= Problem details =
Count the lines in the records below that contain the string "Open", and reply with the number alone.

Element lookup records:
*-*-*
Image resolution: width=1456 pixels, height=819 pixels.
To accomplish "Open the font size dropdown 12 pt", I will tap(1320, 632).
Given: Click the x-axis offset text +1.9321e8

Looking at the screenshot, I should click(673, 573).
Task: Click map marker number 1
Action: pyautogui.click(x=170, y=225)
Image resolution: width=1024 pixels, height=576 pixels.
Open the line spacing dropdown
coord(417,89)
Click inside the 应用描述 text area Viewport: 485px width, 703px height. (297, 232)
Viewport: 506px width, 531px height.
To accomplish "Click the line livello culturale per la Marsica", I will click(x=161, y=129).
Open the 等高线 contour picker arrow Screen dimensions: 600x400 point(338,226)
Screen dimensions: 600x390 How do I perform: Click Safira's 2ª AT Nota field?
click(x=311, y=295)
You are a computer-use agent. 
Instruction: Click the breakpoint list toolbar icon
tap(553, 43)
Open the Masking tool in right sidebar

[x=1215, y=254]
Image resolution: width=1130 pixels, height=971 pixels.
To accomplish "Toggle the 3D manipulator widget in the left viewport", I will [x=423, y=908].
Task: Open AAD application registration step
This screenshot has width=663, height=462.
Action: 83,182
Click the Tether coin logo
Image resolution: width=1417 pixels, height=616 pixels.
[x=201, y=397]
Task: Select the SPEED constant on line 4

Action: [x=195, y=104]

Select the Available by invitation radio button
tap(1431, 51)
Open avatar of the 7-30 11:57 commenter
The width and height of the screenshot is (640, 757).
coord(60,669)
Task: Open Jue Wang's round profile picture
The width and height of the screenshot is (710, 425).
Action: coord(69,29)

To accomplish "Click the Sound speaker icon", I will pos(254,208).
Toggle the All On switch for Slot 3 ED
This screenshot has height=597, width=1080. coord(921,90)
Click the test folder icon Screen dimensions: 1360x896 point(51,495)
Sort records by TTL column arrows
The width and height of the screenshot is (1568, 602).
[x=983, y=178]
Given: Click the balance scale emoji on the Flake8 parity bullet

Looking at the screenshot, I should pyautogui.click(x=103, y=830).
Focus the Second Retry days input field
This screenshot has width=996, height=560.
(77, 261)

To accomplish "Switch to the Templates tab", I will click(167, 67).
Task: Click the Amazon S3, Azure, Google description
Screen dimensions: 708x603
*-*-*
= Correct response =
7